Gentry Collins, a former top aide to current Republican National Committee Chairman Michael Steele who resigned as political director of the RNC last month in protest of Steele’s leadership, officially announced his bid for chairman on Monday.
“My campaign for Chairman is based on a plan for the future, not a critique of the past,” Collins wrote in a letter to committee members. “I have a plan to strengthen our party, reclaim the RNC's place as the premier political organization in the country, and raise the resources we need to compete with President Obama’s fundraising machine.”

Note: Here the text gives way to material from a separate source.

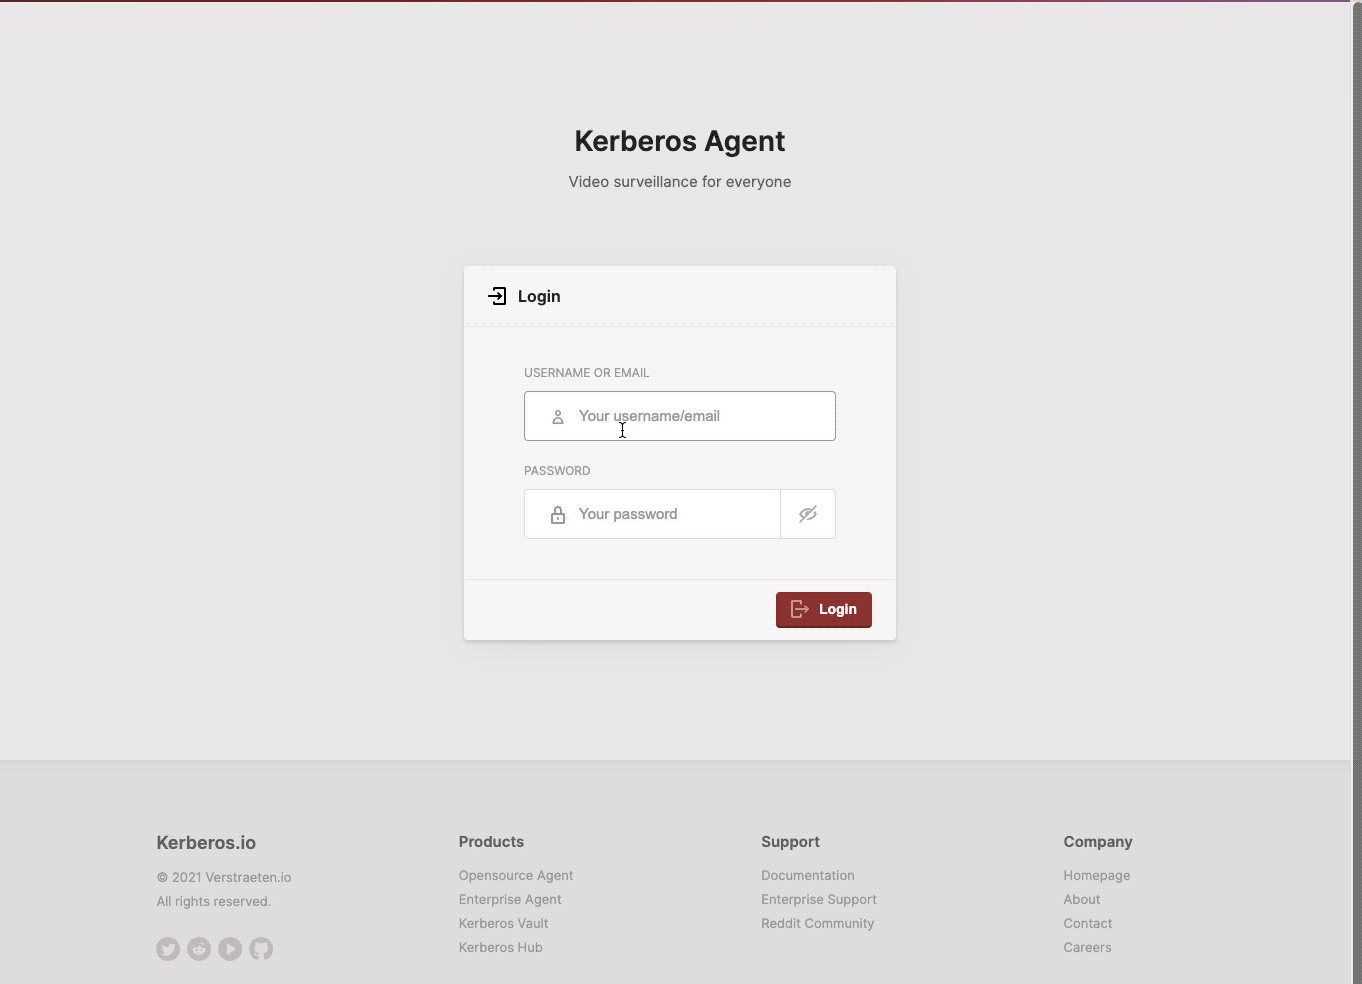
Task: Open the Enterprise Agent link
Action: tap(509, 899)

The announcement comes on the same day that Steele plans to announce his own decision on whether to run for re-election in a conference call with members of the committee. Many GOP insiders speculated that Steele would not seek a second term, however, a flurry of news reports late Monday indicated otherwise.
Collins becomes the fifth officially-declared candidate for the job. He joins Saul Anuzis, the former chairman of the Michigan GOP; Ann Wagner, former head of the Missouri Republican Party; Reince Priebus, chairman of the Wisconsin Republican Party; Maria Cino, a veteran of the Bush administration.

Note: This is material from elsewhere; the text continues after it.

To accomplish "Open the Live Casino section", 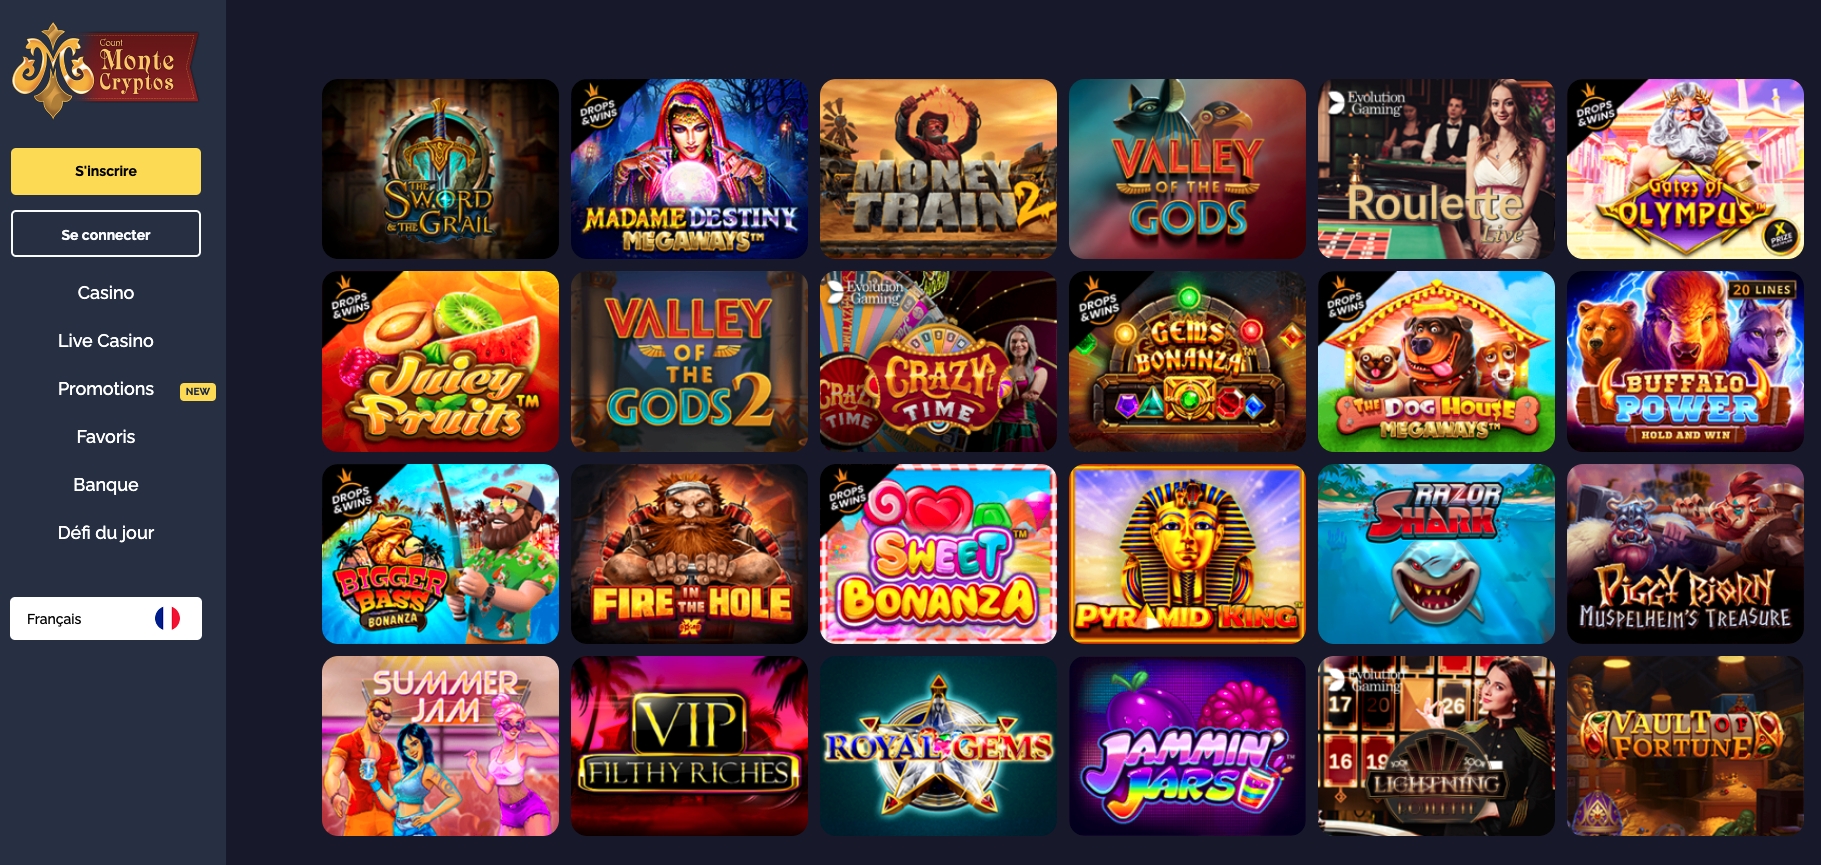I will point(106,341).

Collins quit his RNC post in mid-November and his resignation letter offered what amounted to a scathing assessment of Steele’s job performance.
Collins charged that the committee, under Steele's leadership, had “allowed its major donor base to wither,” spent far too much money on fundraising rather than winning elections and squandered opportunities to help Republican candidates in key races during the 2010 election cycle.
“Sadly, if left on its current path, the RNC will not be a productive force in the 2012 campaign to deny President Obama a second term, retain our House majority and elect a Senate majority,” Collins warned in a five-page memo addressed to Steele and circulated to members of the RNC executive committee.
“In the previous two non-presidential cycles, the RNC carried over $4.8 million and $3.1 million respectively in cash reserve balances into the presidential cycles,” Collins wrote in the letter. “In stark contrast, we enter the 2012 presidential cycle with 100% of the RNC’s $15 million in lines of credit tapped out, and unpaid bills likely to add millions to that debt.”
In his announcement message on Monday, Collins highlighted the support of several high-profile RNC committee members, including Iowa Republican Party chairman Matt Strawn and Connecticut GOP chair Chris Healy.
"Gentry Collins will provide leadership that the RNC needs to defeat the Obama political machine,” Strawn said in a statement. “Gentry's leadership will provide the focus, financing and expertise to both return the RNC to prominence and give the states the necessarytools to elect a Republican president.”
According to his campaign, Collins has already traveled to more than a dozen states to meet with committee members and is planning more in-person visits this week. Collins also said he planned to hold his own town hall conference call with RNC members on Tuesday.